How to Build a MultiSig dApp on Tezos

MultiSigs (short for multi-signature) is a wallet/smart contract that requires multiple private keys to authorize a transaction. In other words, for funds to be moved from the wallet, the participants must agree by signing the transaction with their private keys. The minimal number of participants that need to agree for the action to be approved is called the multisig threshold. You may also see this being referred to as a Quorum.

You can picture this as a joined account at a Bank or a treasury requiring multiple signatures before funds can be disbursed out of the account.

TL;DR

Need a quicker intro to MultiSigs and writing a MultiSig contract on Tezos? Watch the video.

Some use-cases of MultiSigs

1. Governance: Multi-sig contracts are a great way for DAOs(Decentralized autonomous organizations) to manage their treasury (i.e funds owned by the organization and not by an individual).
2. Security: Multisigs can help secure funds by requiring the signature of multiple participants before a transaction can be approved. For example, if an attacker gains an account’s private keys, they can steal the account’s tokens. However, if tokens are stored in a multisig, one compromised account is not enough to steal them.

In fact, some cryptocurrency exchanges use multisig contracts to protect the funds in their cold storage wallets.

1. Escrow: Multisigs can hold funds in trust for two parties until the terms of a transaction are met.

Writing a MultiSig Smart Contract

In this tutorial, we’ll write a MultiSig contract that;

• Stores the wallet addresses of all 4 participants in the contract
• Has a deposit entrypoint that allows each participant to fund the contract
• Has a submit_proposal entrypoint that allows each participant submit a proposal/request to send funds to a wallet address.
• Has a vote_on_proposal entrypoint that allows each participant vote on a proposal.

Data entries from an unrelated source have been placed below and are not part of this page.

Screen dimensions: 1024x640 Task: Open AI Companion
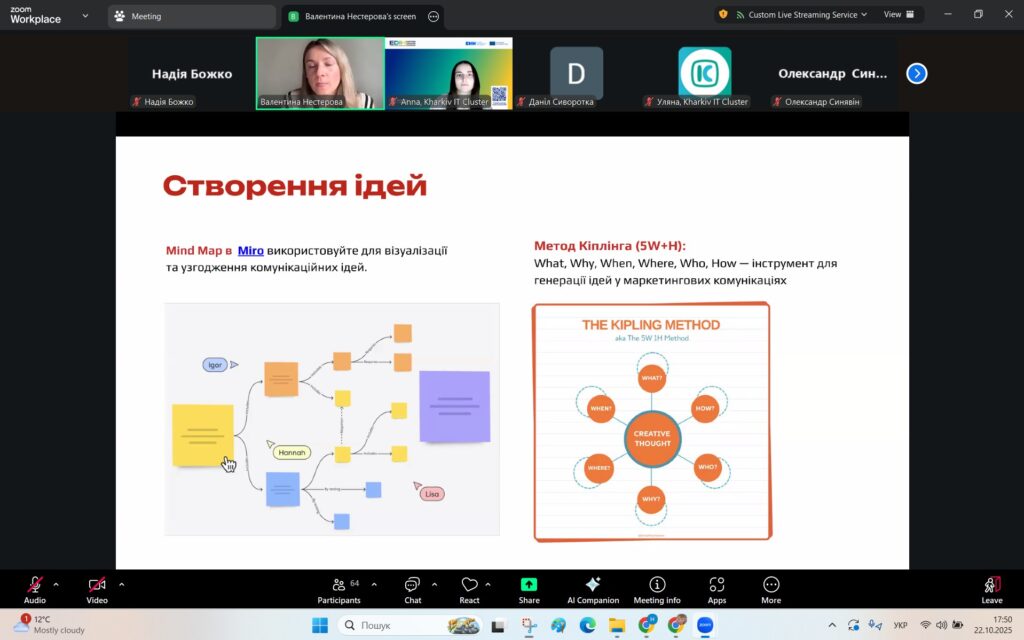point(593,586)
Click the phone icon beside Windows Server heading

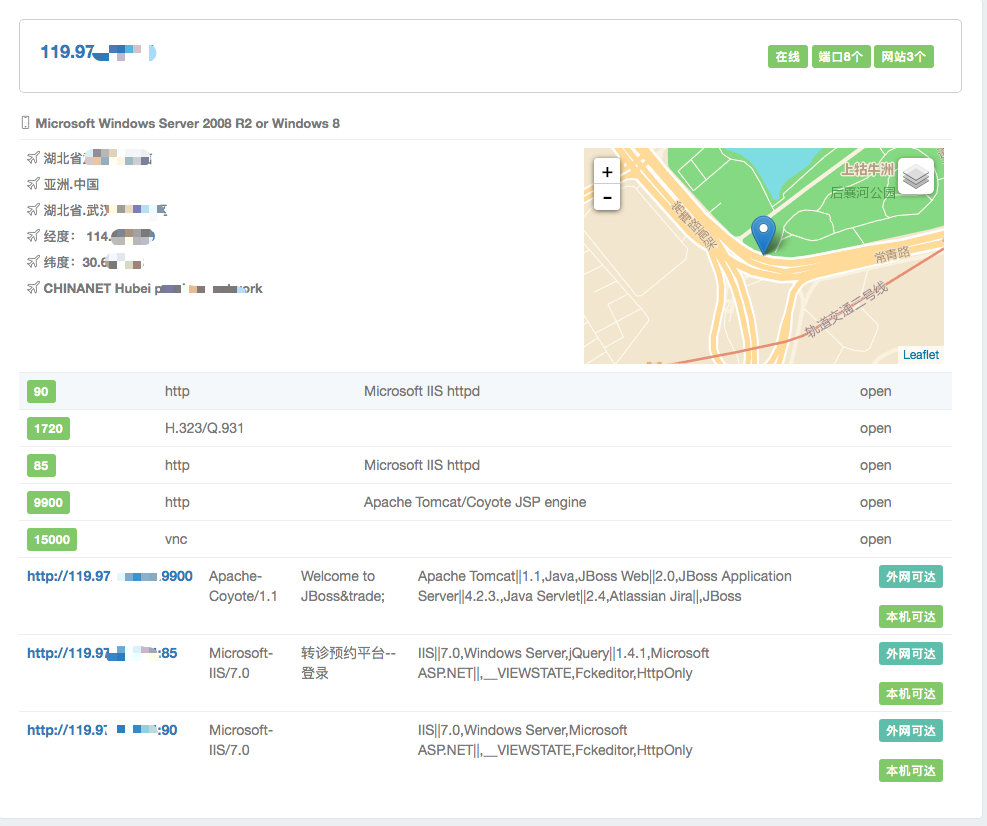pyautogui.click(x=26, y=123)
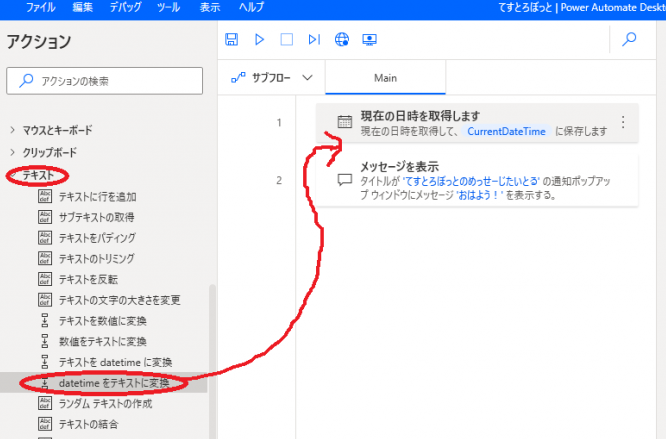The image size is (666, 439).
Task: Open the ファイル menu
Action: tap(40, 7)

First, we’ll define the proposal_type. This type represents a proposal to send a certain amount of funds to a certain account. By defining the type, we can prevent invalid proposals from being sent to our contract.

import smartpy as sp

@sp.module
def main():
    proposal_type:type = sp.big_map[
        sp.int,
        sp.record(
            paymentAmt = sp.mutez,
            receiver=sp.address,
            voters = sp.set[sp.address],
            votingComplete = sp.bool
        )
    ]

The proposal_type is a big_map of all of the proposals, indexed by an integer key. Each proposal includes an amount to be paid, the account to receive the funds, and a list of accounts that voted in favor of the proposal. This contract doesn't have a way to vote against the proposal, so accounts that are against the proposal abstain.

Next, we’ll define the class and also define the__init__ method, which creates a new object from the class. This method initializes the storage with an empty list of proposals. It also stores the members of the contract and the number of votes required to approve a proposal, both of which cannot be changed.

class MultiSigContract(sp.Contract):
        def __init__(self, members, requiredVotes):
            # Keep track of all the proposals submitted to the multisig
            self.data.proposals = sp.cast(sp.big_map(), proposal_type)
            self.data.activeProposalId = 0
            self.data.members = sp.cast(members, sp.set[sp.address])
            self.data.requiredVotes = sp.cast(requiredVotes, sp.nat)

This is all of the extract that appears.